House Wren

(Troglodytes aedon)



Attracting the House Wren

It can be as easy as adding a wren house specifically built for them.

Their nesting and feeding habits are easily observed, as these birds tend to be somewhat tolerant of humans.

Relentlessly searching for insects during the nesting phase, this wren can be an asset to the backyard gardener.

Beware, as they have a tendency to take over a garden.

House wren

Description:

Unlike many others, these birds do not have brightly colored feathers.

Measuring 5 inches long with a plump body and a short tail.

The upperparts are unstreaked and grayish brown while the underparts are grayish white.

This bird has no prominent field marks.

If you spend any time at all watching these birds, you'll easily know the extent of its territory.

The male usually has three prominent perches from which he defends his territory of 1/2 - 3/4 acres.

Mating:

In spring, the male wren arrives and begins to establish his territory. You'll know he has arrived when you begin hearing him sing from his perches.

As you watch, you'll notice he begins placing sticks into prospective nest holes. He may build as many as twelve different nesting sites.

He may put more than 400 sticks into one cavity.

After pairing with a mate, the male takes the female to each of the nesting sites he has begun building.

The female selects the one she likes and begins to rebuild by adding soft materials to the nest before laying eggs.

House wrens are cavity nesters and as such, are an ideal candidate for attracting to birdhouses. In fact, these birds seem to prefer man-made nest boxes to natural cavities.

Male House Wrens returning to the North to breed in their first year are more likely to settle close to an established male than farther from it.

Experienced males tend to settle farther apart. Young males may take clues from more experienced males about what areas are good nesting sites.

The House Wren has one of the largest ranges of any songbird in the New World. It breeds from Canada, through the West Indies, through Central America, southward to the southernmost point of South America.

Some of the subspecies living south of the United States have been considered as separate species.

Nesting:

The nesting site can be located anywhere from 4-30 ft. above ground. After choosing and rebuilding the nest, the female will lay 5-6 eggs that are white with brown marks.

Incubation time last 12-15 days and the young will leave the nest in 16-17 days.

For their size, these birds can be very aggressive, often piercing other cavity nesting birds eggs. The male will bring food to the female while she incubates the eggs.

Rarely bothered by general human presence, if you get to close to the nest, you stand a good chance at being scolded.

Some say the scolding sounds a bit like a snake hissing.

Diet:

The House wren diet consists almost entirely of insects, especially when feeding hungry youngsters.

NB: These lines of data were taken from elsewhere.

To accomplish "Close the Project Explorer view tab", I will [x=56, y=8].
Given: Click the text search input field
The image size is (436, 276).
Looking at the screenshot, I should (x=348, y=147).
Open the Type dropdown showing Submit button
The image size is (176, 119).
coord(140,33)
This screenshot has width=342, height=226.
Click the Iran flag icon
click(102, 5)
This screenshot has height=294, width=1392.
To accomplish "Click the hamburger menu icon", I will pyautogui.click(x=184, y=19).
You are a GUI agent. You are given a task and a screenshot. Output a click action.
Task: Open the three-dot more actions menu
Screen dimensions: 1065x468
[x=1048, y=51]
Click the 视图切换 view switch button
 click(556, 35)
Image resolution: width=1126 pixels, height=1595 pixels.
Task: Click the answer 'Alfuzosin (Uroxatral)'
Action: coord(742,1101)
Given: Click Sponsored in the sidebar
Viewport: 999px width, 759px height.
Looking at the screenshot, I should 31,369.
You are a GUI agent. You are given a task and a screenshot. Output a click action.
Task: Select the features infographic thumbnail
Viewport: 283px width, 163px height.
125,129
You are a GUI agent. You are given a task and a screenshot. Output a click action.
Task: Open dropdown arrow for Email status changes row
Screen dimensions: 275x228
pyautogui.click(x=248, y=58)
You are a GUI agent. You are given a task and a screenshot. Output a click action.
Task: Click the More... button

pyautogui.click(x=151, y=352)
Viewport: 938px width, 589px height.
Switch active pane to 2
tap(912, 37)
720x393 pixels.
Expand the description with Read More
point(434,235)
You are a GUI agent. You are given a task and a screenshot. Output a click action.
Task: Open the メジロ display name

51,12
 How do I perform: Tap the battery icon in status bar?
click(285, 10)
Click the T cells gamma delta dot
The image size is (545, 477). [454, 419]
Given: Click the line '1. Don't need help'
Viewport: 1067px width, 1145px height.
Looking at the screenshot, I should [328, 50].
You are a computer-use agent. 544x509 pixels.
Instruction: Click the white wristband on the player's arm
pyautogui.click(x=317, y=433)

Plant several trees and shrubs and welcome this little bird to your yard and gardens

By placing several houses around your property, you are almost assured of have wrens and possibly a chickadee nest among your trees and shrubs.

Even if you have a small yard you can place more than one house, consider one in the front yard and one in the back yard

Wrens will generally attempt to raise two broods a season even in northern states like Michigan.

With this much wren activity going on in your yard, think of all the insects they are consuming.

Even with the risk of destroying other birds eggs, the benefits of have House wrens out weigh the bad.